I talked to some people whose opinions I trust and told them what I was thinking: that I was terrified but excited.  Their response? “If you’re terrified of it that’s exactly why you should do it. You have the skill set necessary. Make it happen.”

I eventually e-mailed back and said that I was in. This lead to more coffees and beers. A name for the company. Glass City Theatre. An e-mail from Rob which read, “I can’t believe we are doing this! Lets be COURAGEOUS and down with Cowards and Nay-Sayers.” We added a third member to our little tribe: Michael Wipf who is experienced as a producer with the Push Festival & Touchstone Theatre. We took the leap and programmed two shows for our first year out.
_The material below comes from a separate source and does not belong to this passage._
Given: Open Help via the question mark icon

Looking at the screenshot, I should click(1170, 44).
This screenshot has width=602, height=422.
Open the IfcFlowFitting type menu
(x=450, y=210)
The first show is Stretch Dog, a one-man show written & performed by Rob Olguin & directed by Michael Wipf as a Bring Your Own Venue production at Pacific Theatre during the Vancouver Fringe Festival.

Think of the worst commercial you’ve ever seen. Now think of the poor jerk who had to be in it. He didn’t want to be there, but he’s got a wife, a baby, a mortgage, and believe it or not, talent. Trouble is, he’s also got an agent.
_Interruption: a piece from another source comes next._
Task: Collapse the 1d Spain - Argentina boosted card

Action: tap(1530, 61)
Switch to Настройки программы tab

The second show is Stephen Adly Guirgis’ Jesus Hopped the “A” Train which will run at Pacific Theatre from March 11 – April 2, 2011. I will, of course, be stage managing it, and it will be directed by Angela Konrad.

Rikers Island. Two men sit in solitary confinement, 23 hours a day. Lucius Jenkins is a serial killer who awaits execution, Angel Cruz stands accused of a murder he doesn’t believe was a crime. One has found God, the other needs to find himself. Visceral, gritty, harrow- ing – an uncompromising drama about contradiction, contrition and hypocrisy by the author of The Last Days of Judas Iscariot.

The website is in development and will contain our mandate and all the other things that theatre company websites have. This morning I got the proofs for the Pacific Theatre season brochure which includes info on our shows and all of a sudden it was real.  It wasn’t just me and the guys making plans over beers at a restaurant; it was all of a sudden a real company.   And let’s be honest. I’m still terrified. It’s a big commitment. But I’m also excited.  It’s a huge leap, but I’m holding my breath and flinging myself over the edge.  Because after all, the most exciting things – the most exciting art – happen when you let go and go for it.